> PROBLEM DESCRIPTION:
Each line of the material, from the first through the one containing "Click the Back", is to be written out exactly.

> SOURCE INFORMATION:
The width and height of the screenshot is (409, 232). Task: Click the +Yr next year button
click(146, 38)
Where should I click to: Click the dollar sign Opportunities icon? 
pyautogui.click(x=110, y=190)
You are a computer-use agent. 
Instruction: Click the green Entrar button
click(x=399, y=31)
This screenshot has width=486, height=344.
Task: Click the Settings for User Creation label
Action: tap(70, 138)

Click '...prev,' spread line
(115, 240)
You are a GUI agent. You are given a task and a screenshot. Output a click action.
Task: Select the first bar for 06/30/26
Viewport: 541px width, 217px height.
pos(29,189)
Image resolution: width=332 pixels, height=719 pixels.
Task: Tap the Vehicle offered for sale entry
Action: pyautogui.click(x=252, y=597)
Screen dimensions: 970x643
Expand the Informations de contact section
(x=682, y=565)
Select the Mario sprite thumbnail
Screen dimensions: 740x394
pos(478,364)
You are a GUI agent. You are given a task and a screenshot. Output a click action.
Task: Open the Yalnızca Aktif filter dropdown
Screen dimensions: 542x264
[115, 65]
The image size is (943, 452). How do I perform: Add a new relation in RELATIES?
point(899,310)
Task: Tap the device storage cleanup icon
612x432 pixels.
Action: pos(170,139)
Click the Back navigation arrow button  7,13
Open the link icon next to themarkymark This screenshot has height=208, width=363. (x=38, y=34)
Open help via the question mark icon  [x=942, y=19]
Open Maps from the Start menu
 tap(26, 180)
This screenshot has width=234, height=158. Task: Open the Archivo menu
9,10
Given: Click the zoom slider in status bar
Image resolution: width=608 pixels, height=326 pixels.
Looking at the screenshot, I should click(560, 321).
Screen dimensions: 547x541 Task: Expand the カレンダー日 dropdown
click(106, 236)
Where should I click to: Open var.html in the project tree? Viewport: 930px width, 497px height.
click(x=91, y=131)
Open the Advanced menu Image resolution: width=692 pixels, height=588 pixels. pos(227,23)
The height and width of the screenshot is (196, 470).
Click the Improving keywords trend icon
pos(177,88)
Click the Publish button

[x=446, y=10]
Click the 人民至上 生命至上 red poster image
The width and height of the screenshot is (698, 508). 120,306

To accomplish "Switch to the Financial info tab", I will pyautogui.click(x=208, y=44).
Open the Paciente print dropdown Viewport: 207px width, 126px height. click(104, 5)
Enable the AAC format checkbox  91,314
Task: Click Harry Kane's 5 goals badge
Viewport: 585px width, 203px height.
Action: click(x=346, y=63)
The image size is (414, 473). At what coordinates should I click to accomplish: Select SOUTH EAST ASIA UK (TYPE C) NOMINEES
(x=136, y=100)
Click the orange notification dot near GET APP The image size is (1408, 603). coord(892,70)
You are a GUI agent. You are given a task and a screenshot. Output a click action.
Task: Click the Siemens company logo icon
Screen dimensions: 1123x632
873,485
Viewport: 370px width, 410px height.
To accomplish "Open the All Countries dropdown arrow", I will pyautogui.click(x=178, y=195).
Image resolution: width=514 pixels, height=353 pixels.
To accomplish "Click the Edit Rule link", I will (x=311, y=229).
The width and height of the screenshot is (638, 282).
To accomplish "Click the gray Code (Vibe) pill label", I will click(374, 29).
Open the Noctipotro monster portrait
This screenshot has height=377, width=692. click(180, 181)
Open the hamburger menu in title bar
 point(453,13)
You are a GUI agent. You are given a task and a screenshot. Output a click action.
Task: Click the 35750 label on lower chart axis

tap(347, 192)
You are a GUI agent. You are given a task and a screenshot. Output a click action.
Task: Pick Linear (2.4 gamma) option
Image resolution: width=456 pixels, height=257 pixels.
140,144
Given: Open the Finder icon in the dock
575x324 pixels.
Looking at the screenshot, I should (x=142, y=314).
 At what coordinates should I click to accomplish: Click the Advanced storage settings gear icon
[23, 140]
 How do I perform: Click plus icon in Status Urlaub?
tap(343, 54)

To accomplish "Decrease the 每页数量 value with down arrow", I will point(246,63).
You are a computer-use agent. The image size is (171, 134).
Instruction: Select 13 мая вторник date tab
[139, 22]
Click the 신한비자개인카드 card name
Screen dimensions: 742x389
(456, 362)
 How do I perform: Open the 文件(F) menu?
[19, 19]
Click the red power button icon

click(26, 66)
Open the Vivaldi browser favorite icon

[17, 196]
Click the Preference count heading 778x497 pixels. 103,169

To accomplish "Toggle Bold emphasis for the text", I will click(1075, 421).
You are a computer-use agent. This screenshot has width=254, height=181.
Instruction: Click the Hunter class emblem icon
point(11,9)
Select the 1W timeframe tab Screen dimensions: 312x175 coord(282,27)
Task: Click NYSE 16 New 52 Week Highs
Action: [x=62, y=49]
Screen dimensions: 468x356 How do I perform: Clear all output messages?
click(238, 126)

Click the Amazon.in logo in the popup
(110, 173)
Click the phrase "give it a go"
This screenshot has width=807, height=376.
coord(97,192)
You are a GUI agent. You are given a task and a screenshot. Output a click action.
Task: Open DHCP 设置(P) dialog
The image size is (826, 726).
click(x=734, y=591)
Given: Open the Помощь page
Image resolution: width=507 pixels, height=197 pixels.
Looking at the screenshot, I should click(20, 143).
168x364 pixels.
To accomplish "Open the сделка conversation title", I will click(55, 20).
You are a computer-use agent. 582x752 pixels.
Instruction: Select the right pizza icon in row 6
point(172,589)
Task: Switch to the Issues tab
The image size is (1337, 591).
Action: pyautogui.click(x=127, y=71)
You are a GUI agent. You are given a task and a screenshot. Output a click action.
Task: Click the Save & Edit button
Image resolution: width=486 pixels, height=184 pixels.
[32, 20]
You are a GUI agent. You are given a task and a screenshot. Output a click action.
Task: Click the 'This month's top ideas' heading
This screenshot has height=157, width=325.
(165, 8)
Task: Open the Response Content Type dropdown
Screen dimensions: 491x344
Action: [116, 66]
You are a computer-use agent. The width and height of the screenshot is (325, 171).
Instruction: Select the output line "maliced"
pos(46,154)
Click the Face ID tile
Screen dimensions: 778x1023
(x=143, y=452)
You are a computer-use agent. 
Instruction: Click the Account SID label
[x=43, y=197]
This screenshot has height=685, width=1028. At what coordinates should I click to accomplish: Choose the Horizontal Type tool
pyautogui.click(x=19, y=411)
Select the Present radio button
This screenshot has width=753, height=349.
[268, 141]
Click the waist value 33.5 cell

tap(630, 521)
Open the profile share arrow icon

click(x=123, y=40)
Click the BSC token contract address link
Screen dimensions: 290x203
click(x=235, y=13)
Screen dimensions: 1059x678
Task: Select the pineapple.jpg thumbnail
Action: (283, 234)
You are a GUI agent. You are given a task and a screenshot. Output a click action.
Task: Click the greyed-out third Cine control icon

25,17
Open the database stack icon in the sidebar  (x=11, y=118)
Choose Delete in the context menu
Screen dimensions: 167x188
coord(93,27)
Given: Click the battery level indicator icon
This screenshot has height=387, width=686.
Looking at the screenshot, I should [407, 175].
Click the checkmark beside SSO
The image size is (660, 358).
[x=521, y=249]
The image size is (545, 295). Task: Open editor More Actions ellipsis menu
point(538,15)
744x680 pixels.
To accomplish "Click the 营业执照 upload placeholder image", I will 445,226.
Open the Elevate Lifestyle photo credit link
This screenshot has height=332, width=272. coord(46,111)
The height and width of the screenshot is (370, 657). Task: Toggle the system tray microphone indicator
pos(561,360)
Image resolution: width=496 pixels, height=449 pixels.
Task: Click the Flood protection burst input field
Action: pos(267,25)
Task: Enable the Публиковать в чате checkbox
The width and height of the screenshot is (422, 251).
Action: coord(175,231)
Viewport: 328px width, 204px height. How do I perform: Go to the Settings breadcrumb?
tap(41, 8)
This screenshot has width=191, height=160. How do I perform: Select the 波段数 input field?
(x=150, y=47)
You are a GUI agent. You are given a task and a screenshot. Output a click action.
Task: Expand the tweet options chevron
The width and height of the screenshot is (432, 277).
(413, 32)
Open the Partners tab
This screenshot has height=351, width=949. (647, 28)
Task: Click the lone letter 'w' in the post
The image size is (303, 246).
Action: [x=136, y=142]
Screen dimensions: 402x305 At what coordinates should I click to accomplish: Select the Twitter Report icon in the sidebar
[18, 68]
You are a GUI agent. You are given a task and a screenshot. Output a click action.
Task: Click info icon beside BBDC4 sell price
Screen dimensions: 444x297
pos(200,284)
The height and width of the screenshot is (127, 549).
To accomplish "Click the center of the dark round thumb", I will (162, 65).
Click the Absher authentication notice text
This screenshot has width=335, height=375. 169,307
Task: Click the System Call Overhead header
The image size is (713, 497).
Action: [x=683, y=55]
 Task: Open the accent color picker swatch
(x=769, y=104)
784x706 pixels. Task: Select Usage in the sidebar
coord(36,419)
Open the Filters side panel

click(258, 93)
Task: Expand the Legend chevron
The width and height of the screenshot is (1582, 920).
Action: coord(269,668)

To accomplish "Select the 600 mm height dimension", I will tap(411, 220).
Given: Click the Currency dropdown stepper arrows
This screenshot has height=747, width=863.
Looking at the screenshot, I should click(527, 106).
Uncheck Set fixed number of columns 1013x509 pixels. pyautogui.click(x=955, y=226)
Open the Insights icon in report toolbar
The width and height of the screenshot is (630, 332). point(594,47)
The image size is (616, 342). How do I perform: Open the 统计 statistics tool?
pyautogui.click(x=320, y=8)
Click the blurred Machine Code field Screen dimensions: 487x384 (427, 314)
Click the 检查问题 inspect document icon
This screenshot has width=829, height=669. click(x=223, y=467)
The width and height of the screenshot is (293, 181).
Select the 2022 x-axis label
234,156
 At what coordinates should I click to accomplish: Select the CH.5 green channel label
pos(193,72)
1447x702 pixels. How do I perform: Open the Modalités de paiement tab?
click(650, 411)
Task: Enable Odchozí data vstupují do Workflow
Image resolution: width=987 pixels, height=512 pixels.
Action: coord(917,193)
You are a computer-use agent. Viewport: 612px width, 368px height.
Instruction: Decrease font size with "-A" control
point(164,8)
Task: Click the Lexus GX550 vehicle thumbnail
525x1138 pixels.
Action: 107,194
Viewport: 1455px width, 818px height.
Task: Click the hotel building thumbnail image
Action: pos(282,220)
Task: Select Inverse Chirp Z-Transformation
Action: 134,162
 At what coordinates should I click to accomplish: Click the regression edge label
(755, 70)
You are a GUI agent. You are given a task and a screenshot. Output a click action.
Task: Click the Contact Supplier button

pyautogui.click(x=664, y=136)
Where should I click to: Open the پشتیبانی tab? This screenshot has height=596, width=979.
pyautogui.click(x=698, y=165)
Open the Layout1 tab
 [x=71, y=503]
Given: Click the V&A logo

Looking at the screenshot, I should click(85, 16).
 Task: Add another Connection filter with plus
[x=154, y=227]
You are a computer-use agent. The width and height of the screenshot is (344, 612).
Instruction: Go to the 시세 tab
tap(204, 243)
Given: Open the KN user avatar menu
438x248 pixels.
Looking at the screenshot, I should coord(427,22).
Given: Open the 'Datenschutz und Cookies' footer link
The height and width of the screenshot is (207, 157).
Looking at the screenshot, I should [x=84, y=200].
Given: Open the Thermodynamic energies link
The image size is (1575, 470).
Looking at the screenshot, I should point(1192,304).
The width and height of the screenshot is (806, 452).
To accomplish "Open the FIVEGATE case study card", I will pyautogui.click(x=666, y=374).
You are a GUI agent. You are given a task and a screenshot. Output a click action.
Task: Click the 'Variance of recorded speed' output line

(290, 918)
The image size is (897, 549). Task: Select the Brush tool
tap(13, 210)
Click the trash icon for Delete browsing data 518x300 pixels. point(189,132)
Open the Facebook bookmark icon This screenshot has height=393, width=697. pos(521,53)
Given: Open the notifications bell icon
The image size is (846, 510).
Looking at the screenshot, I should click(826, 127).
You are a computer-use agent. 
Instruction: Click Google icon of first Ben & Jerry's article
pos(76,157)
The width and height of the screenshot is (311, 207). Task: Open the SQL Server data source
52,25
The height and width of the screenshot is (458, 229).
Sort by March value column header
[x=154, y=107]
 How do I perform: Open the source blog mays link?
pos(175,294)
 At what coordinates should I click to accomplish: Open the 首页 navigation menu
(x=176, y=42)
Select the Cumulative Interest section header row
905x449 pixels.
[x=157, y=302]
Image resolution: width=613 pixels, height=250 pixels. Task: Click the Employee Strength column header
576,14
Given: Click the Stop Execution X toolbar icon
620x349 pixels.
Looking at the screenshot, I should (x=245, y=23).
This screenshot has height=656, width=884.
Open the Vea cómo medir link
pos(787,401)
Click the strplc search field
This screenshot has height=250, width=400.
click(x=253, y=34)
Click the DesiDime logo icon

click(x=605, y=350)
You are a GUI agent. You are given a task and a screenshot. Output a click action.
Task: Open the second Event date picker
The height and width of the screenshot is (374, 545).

> EXPECTED ANSWER:
The width and height of the screenshot is (409, 232). Task: Click the +Yr next year button
click(146, 38)
Where should I click to: Click the dollar sign Opportunities icon? 
pyautogui.click(x=110, y=190)
You are a computer-use agent. 
Instruction: Click the green Entrar button
click(x=399, y=31)
This screenshot has width=486, height=344.
Task: Click the Settings for User Creation label
Action: tap(70, 138)

Click '...prev,' spread line
(115, 240)
You are a GUI agent. You are given a task and a screenshot. Output a click action.
Task: Select the first bar for 06/30/26
Viewport: 541px width, 217px height.
pos(29,189)
Image resolution: width=332 pixels, height=719 pixels.
Task: Tap the Vehicle offered for sale entry
Action: pyautogui.click(x=252, y=597)
Screen dimensions: 970x643
Expand the Informations de contact section
(x=682, y=565)
Select the Mario sprite thumbnail
Screen dimensions: 740x394
pos(478,364)
You are a GUI agent. You are given a task and a screenshot. Output a click action.
Task: Open the Yalnızca Aktif filter dropdown
Screen dimensions: 542x264
[115, 65]
The image size is (943, 452). How do I perform: Add a new relation in RELATIES?
point(899,310)
Task: Tap the device storage cleanup icon
612x432 pixels.
Action: pos(170,139)
Click the Back navigation arrow button  7,13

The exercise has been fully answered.